| Activity |
How do the lines below between the ones holding "About (168, 2386)" and "Sample (28, 1508)", inclusive, read? Give them again exactly, with no other lines.

Recorded data:
________
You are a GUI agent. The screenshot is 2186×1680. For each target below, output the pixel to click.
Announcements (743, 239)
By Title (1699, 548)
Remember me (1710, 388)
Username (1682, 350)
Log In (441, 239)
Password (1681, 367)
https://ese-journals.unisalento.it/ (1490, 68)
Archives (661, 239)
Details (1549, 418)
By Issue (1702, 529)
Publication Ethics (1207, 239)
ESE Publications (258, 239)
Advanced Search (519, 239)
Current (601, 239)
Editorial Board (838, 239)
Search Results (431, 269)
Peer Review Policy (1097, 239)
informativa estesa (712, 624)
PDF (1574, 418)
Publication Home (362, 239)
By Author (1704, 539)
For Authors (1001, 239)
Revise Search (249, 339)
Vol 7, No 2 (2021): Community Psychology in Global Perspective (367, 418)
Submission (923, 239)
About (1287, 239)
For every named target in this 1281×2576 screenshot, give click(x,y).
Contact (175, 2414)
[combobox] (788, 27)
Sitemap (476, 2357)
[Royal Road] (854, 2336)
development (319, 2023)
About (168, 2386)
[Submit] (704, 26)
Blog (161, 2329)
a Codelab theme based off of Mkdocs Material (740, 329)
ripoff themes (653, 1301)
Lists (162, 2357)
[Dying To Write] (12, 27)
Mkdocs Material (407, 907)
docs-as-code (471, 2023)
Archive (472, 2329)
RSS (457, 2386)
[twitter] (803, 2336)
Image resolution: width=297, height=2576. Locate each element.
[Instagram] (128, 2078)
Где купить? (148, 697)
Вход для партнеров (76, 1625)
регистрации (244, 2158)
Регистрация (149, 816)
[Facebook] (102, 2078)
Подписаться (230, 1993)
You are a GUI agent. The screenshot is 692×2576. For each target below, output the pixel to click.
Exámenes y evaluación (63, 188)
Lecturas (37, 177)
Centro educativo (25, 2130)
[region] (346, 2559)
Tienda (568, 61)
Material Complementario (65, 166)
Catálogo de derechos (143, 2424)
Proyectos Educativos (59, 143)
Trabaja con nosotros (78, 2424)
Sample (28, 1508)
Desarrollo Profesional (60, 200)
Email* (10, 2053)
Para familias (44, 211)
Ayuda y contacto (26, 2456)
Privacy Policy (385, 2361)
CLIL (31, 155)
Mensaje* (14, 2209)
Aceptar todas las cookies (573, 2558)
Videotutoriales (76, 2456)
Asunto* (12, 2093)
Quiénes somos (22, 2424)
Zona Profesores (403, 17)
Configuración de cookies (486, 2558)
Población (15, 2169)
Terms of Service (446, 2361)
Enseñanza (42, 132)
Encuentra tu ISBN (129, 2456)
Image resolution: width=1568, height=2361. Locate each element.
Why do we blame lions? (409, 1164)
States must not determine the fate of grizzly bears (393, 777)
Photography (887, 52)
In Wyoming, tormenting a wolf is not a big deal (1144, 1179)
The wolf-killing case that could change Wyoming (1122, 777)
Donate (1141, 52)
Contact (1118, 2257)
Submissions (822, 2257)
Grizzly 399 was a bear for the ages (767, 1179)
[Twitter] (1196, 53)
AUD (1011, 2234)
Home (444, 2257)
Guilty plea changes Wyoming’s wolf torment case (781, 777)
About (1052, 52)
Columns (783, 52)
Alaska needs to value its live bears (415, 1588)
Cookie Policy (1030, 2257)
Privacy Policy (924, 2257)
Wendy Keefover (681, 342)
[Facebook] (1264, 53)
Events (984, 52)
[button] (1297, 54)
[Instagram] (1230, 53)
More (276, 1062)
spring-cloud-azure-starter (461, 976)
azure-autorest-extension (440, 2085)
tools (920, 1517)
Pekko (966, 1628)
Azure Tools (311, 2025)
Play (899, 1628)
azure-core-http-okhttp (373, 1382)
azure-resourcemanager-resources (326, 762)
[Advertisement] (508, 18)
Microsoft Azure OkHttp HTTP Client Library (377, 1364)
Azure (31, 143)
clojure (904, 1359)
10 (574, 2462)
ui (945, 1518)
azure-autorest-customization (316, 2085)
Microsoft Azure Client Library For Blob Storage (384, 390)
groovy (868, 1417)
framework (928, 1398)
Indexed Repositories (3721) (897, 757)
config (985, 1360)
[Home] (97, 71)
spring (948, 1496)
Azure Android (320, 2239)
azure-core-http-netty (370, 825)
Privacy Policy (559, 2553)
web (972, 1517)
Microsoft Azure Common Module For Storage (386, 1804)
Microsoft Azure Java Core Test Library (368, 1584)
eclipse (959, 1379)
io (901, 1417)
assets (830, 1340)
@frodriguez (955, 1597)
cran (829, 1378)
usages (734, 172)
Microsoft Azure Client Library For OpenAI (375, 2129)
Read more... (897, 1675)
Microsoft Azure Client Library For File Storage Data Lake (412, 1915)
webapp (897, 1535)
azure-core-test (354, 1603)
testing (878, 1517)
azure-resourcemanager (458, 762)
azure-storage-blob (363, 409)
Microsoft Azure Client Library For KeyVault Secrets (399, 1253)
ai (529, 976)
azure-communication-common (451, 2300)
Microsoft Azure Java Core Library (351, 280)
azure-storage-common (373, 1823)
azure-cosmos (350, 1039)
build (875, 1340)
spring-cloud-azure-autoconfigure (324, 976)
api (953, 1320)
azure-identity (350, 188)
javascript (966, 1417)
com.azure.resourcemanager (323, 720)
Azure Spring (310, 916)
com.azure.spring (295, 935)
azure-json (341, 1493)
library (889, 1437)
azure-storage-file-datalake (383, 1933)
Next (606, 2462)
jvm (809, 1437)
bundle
________
| Response for this exercise |
About (168, 2386)
[Submit] (704, 26)
Blog (161, 2329)
a Codelab theme based off of Mkdocs Material (740, 329)
ripoff themes (653, 1301)
Lists (162, 2357)
[Dying To Write] (12, 27)
Mkdocs Material (407, 907)
docs-as-code (471, 2023)
Archive (472, 2329)
RSS (457, 2386)
[twitter] (803, 2336)
Image resolution: width=297, height=2576. Locate each element.
[Instagram] (128, 2078)
Где купить? (148, 697)
Вход для партнеров (76, 1625)
регистрации (244, 2158)
Регистрация (149, 816)
[Facebook] (102, 2078)
Подписаться (230, 1993)
You are a GUI agent. The screenshot is 692×2576. For each target below, output the pixel to click.
Exámenes y evaluación (63, 188)
Lecturas (37, 177)
Centro educativo (25, 2130)
[region] (346, 2559)
Tienda (568, 61)
Material Complementario (65, 166)
Catálogo de derechos (143, 2424)
Proyectos Educativos (59, 143)
Trabaja con nosotros (78, 2424)
Sample (28, 1508)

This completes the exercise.